Later on, Val was taken very ill and had to go into hospital with pneumonia. I pleaded with the doctor for her not to go. I thought she’d die. She went into Isebrook Hospital. Val was so brave, but she did suffer. Cathy was the only person who could persuade her to eat. The doctor said she’d have to go into a nursing home. We went to look round a few different homes, and found one at Ringstead we thought would suit.

I visited Val every day until she died, about five weeks later. I’d always sing ‘All things bright and beautiful’ to her and then say a prayer before I left. She died on 27 July. I was with her when she died. I know she is still with me in spirit.

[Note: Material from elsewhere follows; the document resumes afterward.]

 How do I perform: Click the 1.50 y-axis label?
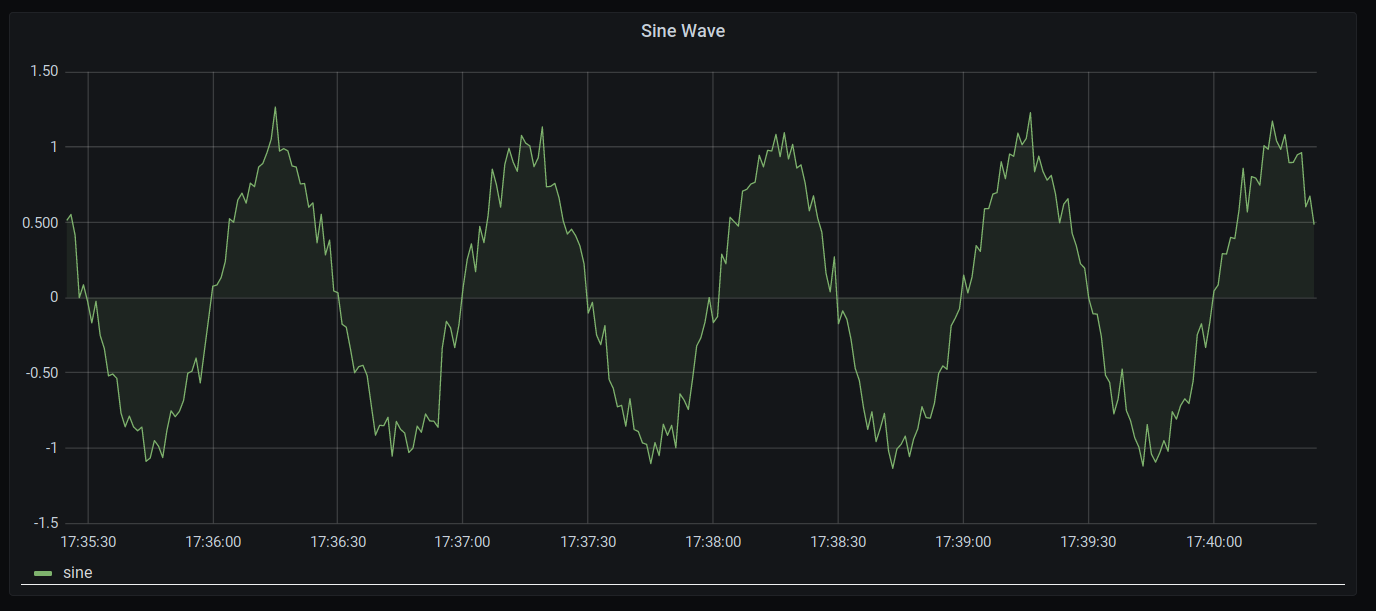[x=42, y=70]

I would like anyone reading this who has a child with Down syndrome just to pray for patience and enough love to carry them through. My sister was marvellous - she was God’s Gift to me and to everyone who knew her.

Thank you to all of the people who have helped us, especially Sue and Cathy, and who are helping me still.

Dictated to Jenny Traveller, Community Nurse Typed verbatim by Jane Tinkler, Team Secretary.